Prosegue commentando le molte proteste che hanno caratterizzato la partita, soprattutto nel teso finale: “Le proteste? Vivo la partita, cercando di spingere i miei, su tutte queste questioni è la società che si deve esprimere, non io”.

Esprime un giudizio personale su Lorenzo Insigne, oggi fra i migliori in campo: “Insigne? Ha creatività nei dribbling, esplosione nel breve, e non è facile da arginare, ma siamo riusciti a difendere bene”.

Prosegue su Kalinic: “Nella prima parte siamo riusciti a passare bene le prime linee di pressione del Napoli, ma quando abbiamo accelerato non l’abbiamo fatto bene e non siamo riusciti a comunicare con lui. Con quello che abbiamo cerchiamo di competere. Tutte le partite fatte con il Napoli sono state decise dai dettagli. Il rifiuto di andare in Cina? E’ un ragazzo molto speciale”.

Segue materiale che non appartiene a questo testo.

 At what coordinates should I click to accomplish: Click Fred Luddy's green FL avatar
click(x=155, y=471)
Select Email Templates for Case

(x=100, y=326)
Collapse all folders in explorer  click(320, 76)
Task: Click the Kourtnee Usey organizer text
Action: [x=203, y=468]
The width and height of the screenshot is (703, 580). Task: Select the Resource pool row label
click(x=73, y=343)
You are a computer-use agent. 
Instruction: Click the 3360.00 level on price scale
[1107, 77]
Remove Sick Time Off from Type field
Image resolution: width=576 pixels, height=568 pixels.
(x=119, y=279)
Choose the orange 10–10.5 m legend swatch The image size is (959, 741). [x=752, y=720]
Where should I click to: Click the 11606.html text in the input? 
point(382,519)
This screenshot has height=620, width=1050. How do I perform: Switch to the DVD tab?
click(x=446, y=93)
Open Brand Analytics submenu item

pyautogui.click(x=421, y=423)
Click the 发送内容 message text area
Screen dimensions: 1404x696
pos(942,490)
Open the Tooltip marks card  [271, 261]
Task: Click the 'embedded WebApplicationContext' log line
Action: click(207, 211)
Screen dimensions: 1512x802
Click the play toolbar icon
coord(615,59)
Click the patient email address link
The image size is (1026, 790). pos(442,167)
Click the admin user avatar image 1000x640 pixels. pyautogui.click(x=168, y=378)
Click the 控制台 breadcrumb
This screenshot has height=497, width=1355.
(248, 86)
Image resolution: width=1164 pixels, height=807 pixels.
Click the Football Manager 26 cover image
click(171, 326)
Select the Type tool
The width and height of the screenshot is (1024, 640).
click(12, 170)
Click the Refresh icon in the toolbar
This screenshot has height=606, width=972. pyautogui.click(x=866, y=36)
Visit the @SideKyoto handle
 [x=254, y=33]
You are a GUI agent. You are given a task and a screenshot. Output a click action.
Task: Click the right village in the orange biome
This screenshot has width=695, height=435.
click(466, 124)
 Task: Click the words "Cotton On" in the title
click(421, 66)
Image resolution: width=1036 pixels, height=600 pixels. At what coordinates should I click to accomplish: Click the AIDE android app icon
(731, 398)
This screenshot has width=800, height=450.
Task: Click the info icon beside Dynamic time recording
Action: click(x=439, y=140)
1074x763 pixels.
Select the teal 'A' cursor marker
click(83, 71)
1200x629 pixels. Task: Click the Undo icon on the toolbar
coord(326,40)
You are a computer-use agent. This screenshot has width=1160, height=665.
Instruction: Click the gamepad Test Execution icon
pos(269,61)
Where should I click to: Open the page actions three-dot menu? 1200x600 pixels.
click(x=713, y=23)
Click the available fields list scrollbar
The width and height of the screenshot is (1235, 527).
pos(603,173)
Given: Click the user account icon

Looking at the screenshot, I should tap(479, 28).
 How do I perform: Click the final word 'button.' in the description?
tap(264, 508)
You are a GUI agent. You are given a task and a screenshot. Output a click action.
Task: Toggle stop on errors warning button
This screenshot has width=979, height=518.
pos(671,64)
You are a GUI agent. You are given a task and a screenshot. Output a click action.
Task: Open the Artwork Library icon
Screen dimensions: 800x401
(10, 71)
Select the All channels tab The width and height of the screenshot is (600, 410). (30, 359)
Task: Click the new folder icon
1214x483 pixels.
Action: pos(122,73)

E sulla lotta scudetto: “Il Napoli può competere, così come la Roma, per la qualità della rosa, che è ampia. Il Napoli ha fatto acquisti importanti, ha qualità e quantità e può ruotare in tutta la stagione e questo permette di mantenere i ritmi alti”.

Conclude commentando il mercato della Fiorentina: “Di questo dovete chiedere al direttore sportivo. Il mio nome accostato alla Juventus? Devo ringraziare Dio per la possibilità che mi ha dato, per cui tutte le opportunità che mi darà cercherò di analizzarle e prendere la miglior decisione per la mia crescita”.